The work The Children’s Trust does in prevention is key. It means kids are not coming into contact with the delinquency system, and the impact on the communities is far-reaching. The Children’s Trust funds programs that serve 47,000 youth in after-school and Summer programs that keep young people engaged in positive activities that support their development and keep them out of trouble.

For those of us who have spent our careers committed to public service in the justice system, these numbers are not abstract. We remember when juvenile crime consumed public safety discussions, when thousands of children were arrested each year, and too many were set on a path toward becoming adult offenders.

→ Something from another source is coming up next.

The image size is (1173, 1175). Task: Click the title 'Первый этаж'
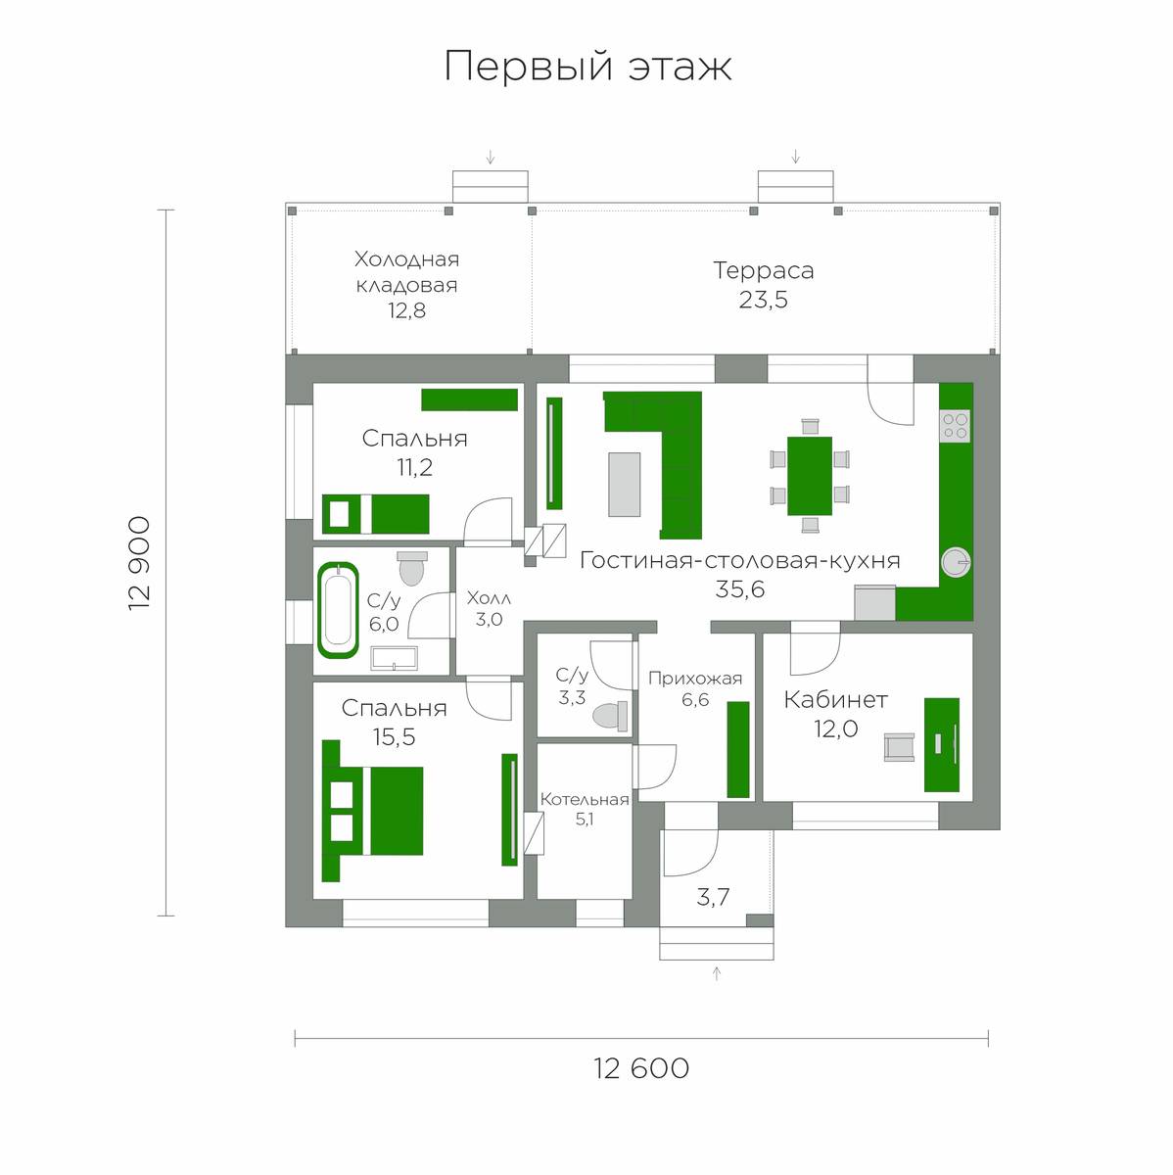(x=587, y=66)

At the same time, we in the system were creating anti youth crime initiatives and diversion programs, the Trust was on the front-end of crime reduction. The Trust became the key and critical partner necessary to sustain the community wide reduction in youth crime and violence.

The Children’s Trust of Miami-Dade helped change that trajectory by addressing root causes rather than just consequences. It was understood that prevention, early intervention and alternatives to arrest proved far more effective. That and ensuring the work was based on evidence-based research became the cornerstone of The Trust’s approach.

Sustainability: Investing in toddlers, children, youth, and teenagers

One of The Trust’s greatest achievements is its commitment to the entirety of a child’s development. From prenatal care and early childhood education to after-school programs, mentoring, arts, sports, mental health services, workforce preparation, healthy development and support do not happen in isolation or at a single moment.

This approach helped, along with our efforts within the system, to reduce recidivism. Since 2009, the number of children in the delinquency system fell from more than 4,000 to fewer than 1,000, even as the youth population grew.

That is not an accident; it is the investment that strengthens families and builds resilient, confident young people.

Substituting civil citations for arrests has contributed significantly to these numbers. According to the Department of Juvenile Justice, between 2007 and 2025, over 21,000 civil citations were issued in Miami-Dade County. This overall sustained decrease in our view is a direct result of the interactions and preventions the Trust has created.

Future looks bright for our children

Safer neighborhoods, lower incarceration rates, reduced victimization, and stronger schools all contribute to Miami-Dade’s economic vitality and quality of life.

We are now seeing an entire generation of young adults who benefited from The Trust as youth, and the results are remarkable. The Trust is among the most successful initiatives of its kind in the nation. Just as The Children’s Trust works to protect the children of Miami-Dade County, it is important to us to ensure we protect it. When we invest wisely in children, the return on investment is a brighter future for us all.

___

Appointed as State Attorney in Miami-Dade County in 1993 and elected in 1994, Katherine Fernandez Rundle is a second-generation lawyer who became the first Cuban-American State Attorney in the county and state. She was subsequently re-elected to eight terms and continues to serve as the county’s top law enforcement officer.

Carlos J. Martinez was elected Public Defender in 2008, and re-elected in 2012, 2016, 2020, and 2024 without opposition. Carlos is the first Cuban-American Public Defender and the only elected Hispanic public defender in the U.S. He manages an office of about 400 employees, handling approximately 75,000 cases each year.